Repeat every record below exactly as written.

##### EXTRACTED RECORDS #####

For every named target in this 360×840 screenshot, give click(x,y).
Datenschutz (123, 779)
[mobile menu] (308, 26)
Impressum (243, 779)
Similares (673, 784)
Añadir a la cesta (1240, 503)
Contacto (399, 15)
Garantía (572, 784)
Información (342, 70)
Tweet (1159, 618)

#####

● EXERCISE SOLUTION:
For every named target in this 360×840 screenshot, give click(x,y).
Datenschutz (123, 779)
[mobile menu] (308, 26)
Impressum (243, 779)
Similares (673, 784)
Añadir a la cesta (1240, 503)
Contacto (399, 15)
Garantía (572, 784)
Información (342, 70)
Tweet (1159, 618)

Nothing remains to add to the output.